Understanding the responsibility in this unprecedented crisis, Cefic’s members pushed their capacity limits to meet the increase in demand for essential supplies in the countries where they operate.
“The European chemical industry did not stop at increasing essential supplies,” Ferrari continued. “Our members went on to shift production lines, donate supplies or funds and invest in research for coronavirus testing.”
To shift production processes to adapt to the new needs, some members set up emergency production lines, built new plants, or formed new alliances.
For instance, in Ireland biopharma and chemical companies formed a COVID Alliance collaborating with local engineering and construction companies in order to support healthcare facilities.
In Spain and Italy, chemical companies supported hospitals ensuring a regular supply of new resources or to set up emergency rooms with medical equipment, devoted to infectious diseases. In Germany, a special platform was created to allow partnerships between hospitals and producers to be formed to simplify the supply of much needed disinfectants.

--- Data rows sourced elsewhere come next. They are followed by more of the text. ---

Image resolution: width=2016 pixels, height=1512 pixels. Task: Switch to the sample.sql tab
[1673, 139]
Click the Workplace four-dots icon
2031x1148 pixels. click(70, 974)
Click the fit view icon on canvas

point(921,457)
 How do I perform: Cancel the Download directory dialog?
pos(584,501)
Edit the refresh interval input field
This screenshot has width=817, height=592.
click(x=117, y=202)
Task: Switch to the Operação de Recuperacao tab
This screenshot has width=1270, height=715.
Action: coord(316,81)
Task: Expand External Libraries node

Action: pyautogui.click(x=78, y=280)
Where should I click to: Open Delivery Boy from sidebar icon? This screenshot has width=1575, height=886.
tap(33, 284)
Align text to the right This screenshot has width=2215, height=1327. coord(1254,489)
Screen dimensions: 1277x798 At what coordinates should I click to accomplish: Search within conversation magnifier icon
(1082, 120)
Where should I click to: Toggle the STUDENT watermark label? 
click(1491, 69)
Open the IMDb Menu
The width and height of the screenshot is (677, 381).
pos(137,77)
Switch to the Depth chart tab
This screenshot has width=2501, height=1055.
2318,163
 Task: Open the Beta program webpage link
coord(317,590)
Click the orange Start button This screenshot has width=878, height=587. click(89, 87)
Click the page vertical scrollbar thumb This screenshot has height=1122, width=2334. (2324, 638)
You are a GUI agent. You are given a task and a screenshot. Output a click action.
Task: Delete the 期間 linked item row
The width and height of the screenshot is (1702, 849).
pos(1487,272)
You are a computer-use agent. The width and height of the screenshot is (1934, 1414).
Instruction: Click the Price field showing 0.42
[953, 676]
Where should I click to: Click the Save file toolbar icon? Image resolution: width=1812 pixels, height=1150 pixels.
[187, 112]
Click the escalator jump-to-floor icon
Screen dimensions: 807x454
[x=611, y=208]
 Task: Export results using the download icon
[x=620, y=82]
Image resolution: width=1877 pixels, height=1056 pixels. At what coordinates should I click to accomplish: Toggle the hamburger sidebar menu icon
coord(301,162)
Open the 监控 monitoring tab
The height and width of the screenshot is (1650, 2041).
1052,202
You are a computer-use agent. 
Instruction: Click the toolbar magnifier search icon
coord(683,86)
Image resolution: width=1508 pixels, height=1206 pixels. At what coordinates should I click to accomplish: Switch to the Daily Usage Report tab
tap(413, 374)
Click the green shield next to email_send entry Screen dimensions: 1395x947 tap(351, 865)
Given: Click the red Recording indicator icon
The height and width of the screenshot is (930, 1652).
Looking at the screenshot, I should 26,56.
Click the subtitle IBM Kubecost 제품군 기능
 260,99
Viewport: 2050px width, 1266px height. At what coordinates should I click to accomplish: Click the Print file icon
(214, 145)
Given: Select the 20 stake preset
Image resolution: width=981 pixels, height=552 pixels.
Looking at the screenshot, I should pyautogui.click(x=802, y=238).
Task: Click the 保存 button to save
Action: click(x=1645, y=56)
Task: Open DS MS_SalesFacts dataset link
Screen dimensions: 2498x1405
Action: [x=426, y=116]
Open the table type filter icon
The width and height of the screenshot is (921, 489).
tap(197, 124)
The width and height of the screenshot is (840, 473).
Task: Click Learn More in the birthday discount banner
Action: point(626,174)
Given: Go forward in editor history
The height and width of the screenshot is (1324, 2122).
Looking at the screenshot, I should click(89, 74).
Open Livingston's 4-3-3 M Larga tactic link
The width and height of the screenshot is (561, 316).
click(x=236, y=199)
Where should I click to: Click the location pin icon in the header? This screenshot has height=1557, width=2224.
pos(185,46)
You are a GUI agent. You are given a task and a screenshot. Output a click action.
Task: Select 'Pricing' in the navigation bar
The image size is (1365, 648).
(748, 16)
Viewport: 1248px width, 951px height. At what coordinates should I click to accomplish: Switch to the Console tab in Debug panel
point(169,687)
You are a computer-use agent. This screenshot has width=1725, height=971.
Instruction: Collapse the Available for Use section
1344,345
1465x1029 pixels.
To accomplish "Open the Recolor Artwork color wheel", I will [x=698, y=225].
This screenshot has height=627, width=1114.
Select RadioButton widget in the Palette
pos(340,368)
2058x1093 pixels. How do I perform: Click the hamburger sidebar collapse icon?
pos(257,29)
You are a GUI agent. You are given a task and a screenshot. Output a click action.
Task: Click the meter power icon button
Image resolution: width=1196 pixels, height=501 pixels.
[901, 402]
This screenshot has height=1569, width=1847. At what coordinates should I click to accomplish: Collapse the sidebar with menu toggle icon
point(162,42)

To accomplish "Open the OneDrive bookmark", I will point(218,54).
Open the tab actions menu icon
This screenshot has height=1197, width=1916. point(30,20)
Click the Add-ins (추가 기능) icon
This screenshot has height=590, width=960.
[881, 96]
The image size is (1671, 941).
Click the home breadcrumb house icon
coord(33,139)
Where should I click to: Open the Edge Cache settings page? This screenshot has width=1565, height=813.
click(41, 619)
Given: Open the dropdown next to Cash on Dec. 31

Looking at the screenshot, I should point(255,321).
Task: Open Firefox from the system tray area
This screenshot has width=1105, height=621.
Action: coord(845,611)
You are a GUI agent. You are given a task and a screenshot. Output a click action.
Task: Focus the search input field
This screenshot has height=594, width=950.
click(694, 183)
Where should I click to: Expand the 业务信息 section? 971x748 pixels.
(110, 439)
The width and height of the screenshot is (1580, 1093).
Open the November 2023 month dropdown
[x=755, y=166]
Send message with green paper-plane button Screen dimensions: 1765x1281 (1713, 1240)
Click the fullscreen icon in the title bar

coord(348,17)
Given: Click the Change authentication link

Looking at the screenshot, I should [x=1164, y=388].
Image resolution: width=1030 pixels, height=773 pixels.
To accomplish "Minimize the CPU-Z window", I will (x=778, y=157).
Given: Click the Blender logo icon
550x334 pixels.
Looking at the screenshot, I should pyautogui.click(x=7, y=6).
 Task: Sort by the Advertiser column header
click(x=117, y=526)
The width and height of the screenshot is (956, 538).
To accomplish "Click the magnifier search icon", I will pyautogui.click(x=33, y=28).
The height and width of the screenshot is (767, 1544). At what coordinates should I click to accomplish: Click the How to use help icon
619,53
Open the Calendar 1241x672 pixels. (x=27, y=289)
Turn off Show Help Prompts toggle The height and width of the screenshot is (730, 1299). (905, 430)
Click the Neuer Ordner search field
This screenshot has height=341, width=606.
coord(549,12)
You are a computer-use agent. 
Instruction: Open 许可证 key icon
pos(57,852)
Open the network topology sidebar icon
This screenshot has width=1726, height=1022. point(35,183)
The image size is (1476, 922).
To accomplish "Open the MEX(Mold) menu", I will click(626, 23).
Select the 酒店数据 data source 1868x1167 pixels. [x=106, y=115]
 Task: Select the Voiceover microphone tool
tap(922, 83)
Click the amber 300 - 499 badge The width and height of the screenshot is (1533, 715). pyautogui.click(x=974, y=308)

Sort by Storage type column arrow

In many cases the increased supply of essential products have been donated to authorities, hospitals, pharmacies, humanitarian organisations and others free of charge.
Companies that could not donate in the form of supplies donated funds to hospitals, charitable organisations or research. Other donations included fuel vouchers for emergency service vehicles and medical workers, and free food or drinks for health-care professionals, truck drivers and the delivery people who are vital to maintaining supplies.
And there were more examples of the industry collaborating to fight COVID19; a consortium of Finnish companies started a project aimed at almost doubling the number of coronavirus tests in Finland.
In Switzerland, a chemical company donated hydroxychloroquine. Hydroxychloroquine and a related drug, chloroquine, are under evaluation in clinical trials for the treatment of COVID-19.
“All this to say that – as an industry – we understand the crucial role we play and we are more than willing to provide solutions in times of crises”, concluded Ferrari.